Filter the entries below down to the lines that hold "computer".

┏━━

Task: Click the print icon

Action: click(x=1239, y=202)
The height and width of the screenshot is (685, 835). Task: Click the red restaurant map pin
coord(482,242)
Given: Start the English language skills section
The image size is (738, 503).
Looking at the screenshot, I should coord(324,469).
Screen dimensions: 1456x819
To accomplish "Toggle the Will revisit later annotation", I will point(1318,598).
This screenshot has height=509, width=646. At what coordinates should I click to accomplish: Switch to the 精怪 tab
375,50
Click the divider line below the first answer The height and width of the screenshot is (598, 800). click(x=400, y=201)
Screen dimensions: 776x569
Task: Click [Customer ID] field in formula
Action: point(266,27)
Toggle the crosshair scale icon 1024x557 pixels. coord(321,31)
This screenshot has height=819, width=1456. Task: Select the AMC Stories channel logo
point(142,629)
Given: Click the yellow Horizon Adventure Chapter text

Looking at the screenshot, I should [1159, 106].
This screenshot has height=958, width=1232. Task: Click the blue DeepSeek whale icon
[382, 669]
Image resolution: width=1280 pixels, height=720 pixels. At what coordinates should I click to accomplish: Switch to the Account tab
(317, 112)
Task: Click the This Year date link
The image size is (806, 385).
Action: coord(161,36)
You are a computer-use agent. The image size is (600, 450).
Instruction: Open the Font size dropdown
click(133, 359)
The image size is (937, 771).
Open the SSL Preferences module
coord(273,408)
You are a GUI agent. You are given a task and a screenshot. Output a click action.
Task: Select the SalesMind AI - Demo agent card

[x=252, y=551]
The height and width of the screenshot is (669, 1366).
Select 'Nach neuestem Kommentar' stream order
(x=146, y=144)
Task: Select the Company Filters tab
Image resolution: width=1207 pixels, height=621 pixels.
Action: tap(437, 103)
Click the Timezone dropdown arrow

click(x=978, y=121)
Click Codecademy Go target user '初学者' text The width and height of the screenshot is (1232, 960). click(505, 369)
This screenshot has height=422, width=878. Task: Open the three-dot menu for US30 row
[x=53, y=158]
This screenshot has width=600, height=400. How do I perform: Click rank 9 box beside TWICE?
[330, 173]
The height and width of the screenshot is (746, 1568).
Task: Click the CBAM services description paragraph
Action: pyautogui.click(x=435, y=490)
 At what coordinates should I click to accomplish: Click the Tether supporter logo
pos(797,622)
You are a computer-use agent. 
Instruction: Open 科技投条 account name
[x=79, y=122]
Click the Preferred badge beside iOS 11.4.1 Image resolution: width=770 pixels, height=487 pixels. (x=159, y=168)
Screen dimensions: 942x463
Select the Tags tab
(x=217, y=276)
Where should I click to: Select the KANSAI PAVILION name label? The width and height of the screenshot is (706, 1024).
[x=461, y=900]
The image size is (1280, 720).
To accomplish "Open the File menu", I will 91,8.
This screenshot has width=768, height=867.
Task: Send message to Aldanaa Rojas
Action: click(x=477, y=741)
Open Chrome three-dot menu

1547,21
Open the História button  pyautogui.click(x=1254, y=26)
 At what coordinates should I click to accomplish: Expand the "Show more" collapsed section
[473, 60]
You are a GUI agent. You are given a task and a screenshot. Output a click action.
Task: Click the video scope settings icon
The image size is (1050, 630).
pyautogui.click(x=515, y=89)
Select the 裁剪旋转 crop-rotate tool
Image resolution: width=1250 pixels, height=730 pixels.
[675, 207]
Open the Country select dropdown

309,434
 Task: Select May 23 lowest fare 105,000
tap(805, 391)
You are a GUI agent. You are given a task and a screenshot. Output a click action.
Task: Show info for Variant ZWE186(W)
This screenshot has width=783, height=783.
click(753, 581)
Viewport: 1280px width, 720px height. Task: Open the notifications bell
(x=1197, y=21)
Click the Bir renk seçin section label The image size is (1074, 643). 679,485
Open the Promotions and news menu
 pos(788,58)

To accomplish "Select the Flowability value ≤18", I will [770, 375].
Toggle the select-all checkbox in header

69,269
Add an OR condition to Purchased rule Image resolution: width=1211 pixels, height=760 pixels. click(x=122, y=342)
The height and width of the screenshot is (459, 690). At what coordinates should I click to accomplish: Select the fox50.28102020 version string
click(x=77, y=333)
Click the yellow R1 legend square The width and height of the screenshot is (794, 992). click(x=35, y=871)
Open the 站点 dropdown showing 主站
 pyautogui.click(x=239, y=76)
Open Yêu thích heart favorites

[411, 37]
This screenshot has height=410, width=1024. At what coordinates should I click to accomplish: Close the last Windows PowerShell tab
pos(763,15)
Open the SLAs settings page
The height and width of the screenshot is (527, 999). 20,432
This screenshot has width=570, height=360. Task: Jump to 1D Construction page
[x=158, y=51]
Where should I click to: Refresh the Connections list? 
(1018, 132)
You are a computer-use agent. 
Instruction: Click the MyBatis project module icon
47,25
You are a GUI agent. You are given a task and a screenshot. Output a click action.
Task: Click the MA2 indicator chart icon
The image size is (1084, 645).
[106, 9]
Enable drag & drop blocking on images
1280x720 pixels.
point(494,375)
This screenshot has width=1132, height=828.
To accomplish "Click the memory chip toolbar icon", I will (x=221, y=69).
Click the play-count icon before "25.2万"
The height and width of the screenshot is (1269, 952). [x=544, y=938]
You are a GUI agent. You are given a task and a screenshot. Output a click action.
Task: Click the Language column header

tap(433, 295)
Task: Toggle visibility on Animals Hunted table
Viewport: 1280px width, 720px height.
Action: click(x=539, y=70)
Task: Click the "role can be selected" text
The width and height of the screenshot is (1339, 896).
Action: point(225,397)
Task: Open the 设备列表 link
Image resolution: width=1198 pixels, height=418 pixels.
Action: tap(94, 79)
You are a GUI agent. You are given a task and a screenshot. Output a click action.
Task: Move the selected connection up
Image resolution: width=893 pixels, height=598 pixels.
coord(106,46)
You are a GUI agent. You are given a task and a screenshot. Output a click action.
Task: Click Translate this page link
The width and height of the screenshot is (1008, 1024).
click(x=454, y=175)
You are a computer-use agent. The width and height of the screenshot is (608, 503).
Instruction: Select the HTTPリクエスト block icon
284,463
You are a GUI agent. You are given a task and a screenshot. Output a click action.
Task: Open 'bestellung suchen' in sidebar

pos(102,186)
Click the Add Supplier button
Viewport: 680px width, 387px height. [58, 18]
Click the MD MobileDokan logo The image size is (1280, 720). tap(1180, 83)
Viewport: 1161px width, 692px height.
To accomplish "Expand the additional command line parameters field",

┗━━

### WRITTEN RESPONSE
You are a computer-use agent. The image size is (600, 450).
You are a computer-use agent. 
You are a computer-use agent. 
You are a computer-use agent. The width and height of the screenshot is (608, 503).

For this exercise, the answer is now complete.